Sandbox emulation fuzzing

In cases where a full-system emulation is not feasible, lightweight sandbox emulation can be a solution. Thereby, the binary code is executed from a manually chosen point with a manually created context. The idea is to fuzz functions that do not communicate with peripherals at all, meaning that the hardware peripherals do not need to be emulated. This technique is almost hardware-independent since only a simulator for the respective instruction set is required. Fuzzing a function from a binary firmware file within a sandbox can be realized as shown in Fig. 7.

Scheme of embedded fuzzing through sandbox emulation

Miasm is a reverse engineering tool to analyze, modify, and partially emulate binary programs. It offers features such as assembling and disassembling for various architectures, emulation with Just-In-Time (JIT) and symbolic execution. In combination with Python-AFL, Miasm can be used to perform fuzzing (Guedou 2017). Therefore, a sandbox is created by Miasm, input data needs to be mapped to appropriate memory addresses, and registers need to be initialized correctly. This technique is mainly interesting for penetration testers, who reverse engineer binaries and want to perform fuzzing of interesting functions in this way. If the source code is available, it is easier to perform fuzzing of hardware-independent functions by compiling them into a user application and using a general purpose fuzzer.

The Unicorn CPU Simulator (Nguyen and Dang 2015) was used by Nathan in Voss (2021) in a similar way.

Maier et al. (2020) present BaseSAFE, where they also used the Unicorn CPU Simulator to fuzz different layers of a smartphone baseband chip on manually selected target functions and manually created memory contexts. The downside of these sandbox emulation fuzzing approaches is the constrained, manual selection of the target function and manual creation of the execution context.

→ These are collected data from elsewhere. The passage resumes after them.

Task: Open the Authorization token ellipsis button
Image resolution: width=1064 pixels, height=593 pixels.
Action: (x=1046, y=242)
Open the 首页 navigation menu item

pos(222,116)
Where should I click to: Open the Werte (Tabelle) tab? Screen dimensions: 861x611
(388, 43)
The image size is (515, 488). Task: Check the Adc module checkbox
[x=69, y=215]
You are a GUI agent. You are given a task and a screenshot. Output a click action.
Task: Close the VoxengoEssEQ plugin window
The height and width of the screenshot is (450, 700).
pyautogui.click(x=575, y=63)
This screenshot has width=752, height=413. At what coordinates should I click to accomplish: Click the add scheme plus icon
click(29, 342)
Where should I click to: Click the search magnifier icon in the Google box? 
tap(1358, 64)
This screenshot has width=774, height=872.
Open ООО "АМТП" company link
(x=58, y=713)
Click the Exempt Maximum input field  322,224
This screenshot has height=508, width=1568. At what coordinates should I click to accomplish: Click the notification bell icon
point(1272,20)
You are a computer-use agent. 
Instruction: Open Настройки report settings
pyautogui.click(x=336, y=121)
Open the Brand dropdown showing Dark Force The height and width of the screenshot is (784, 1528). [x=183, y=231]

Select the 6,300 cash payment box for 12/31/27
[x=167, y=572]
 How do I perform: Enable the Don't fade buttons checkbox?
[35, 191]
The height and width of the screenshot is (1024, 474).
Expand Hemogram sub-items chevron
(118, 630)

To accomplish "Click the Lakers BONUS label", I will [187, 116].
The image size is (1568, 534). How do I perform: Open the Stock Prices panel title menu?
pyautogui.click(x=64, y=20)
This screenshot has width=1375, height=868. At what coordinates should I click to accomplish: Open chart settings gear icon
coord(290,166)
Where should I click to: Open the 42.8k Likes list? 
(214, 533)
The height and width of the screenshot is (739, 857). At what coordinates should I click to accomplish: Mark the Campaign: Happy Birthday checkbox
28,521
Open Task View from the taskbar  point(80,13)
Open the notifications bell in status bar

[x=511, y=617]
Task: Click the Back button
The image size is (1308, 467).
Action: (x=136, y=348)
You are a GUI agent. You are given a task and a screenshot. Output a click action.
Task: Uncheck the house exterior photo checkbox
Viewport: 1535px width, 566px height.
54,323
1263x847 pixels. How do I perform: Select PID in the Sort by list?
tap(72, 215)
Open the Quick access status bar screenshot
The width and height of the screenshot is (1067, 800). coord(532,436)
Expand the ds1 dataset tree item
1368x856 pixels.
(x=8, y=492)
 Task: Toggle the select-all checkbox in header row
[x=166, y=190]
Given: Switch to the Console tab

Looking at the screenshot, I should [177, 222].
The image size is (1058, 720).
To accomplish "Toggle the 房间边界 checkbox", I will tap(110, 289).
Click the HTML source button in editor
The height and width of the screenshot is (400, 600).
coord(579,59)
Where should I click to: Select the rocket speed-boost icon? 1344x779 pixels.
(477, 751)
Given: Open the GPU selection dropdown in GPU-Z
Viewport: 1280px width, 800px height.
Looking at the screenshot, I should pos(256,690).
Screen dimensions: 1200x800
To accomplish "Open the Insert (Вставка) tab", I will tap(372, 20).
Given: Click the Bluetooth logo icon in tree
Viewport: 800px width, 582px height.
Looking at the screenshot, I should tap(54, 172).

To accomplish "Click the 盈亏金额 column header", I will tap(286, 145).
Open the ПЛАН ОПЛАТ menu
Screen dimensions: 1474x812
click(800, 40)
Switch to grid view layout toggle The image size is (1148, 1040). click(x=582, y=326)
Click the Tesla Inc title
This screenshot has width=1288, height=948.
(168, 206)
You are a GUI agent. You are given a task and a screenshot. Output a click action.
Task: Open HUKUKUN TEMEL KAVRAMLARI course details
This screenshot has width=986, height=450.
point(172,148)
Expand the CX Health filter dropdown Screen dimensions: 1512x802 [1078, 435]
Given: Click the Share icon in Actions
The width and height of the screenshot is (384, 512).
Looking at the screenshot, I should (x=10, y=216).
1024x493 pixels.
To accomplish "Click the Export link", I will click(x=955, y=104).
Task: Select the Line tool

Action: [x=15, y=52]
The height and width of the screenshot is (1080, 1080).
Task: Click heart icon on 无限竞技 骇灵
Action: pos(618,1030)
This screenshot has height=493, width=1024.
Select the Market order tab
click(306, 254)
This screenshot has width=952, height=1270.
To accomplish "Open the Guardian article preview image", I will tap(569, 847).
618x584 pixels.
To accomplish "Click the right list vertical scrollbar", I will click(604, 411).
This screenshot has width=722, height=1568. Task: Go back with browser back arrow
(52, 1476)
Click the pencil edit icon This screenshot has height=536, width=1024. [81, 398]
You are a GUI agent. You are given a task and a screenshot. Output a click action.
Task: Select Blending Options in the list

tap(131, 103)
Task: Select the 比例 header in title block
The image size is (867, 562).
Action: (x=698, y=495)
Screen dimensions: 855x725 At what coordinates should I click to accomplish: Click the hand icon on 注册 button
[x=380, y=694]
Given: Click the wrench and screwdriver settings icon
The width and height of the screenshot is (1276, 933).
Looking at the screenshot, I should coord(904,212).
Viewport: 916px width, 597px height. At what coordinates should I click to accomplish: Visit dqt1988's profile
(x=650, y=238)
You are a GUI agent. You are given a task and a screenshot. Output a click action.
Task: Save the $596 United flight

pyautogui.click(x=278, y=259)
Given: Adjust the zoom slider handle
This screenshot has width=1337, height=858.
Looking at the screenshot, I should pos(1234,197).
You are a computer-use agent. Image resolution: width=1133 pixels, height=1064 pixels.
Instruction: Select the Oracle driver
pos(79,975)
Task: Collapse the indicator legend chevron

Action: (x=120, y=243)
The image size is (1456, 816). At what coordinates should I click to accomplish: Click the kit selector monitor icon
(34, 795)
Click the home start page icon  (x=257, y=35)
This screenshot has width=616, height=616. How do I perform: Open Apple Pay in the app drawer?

A semi-automated approach of supplying an execution context to the target code is presented by Harrison et al. (2020) with their tool PartEMU. They present required steps that allow experts to set up and configure an emulator to enable dynamic analysis of TrustZones from embedded systems. Therefore, it is explained when hardware and software components should be emulated or reused, and how specific emulation stubs can be implemented. Nevertheless, developing such an emulation-based execution context can involve huge manual effort and requires expert knowledge.

Ruge et al. (2020) present Frankenstein, a highly specialized framework for fuzzing wireless modem firmware in an emulated environment. They run the firmware of a Broadcom Bluetooth chip within QEMU user mode. Through sophisticated reverse engineering, about 100 locations in the code have been determined, where the execution needs to be redirected and substituted manually. This hooking is required to ensure correct emulation of the firmware. With this setup, they were able to fuzz the Bluetooth modems of popular mobile phones from Apple and Samsung and unveiled several security problems. However, the setup is highly customized and requires a lot of manual effort to adapt it to other embedded firmware.

An automated sandbox-based fuzzing tool for IoT Firmware is presented by Gui et al. (2020) with FIRMCORN. First, the firmware image is disassembled and detected functions are rated based on the memory operations they contain and the use of predetermined sensitive functions, such as read, strcpy, and execve. For high rated functions, a context dump (memory and register values) at the starting point of the function is gathered from the actual device. This allows specific fuzzing of potential vulnerable functions within the CPU emulator Unicorn. An automated mechanism detects crashes of the emulator, which result from missing emulated hardware, and skips these crashing functions during further virtual execution. They state that the tool is developed for Linux-based devices only, but it should be possible to extend it to further platforms.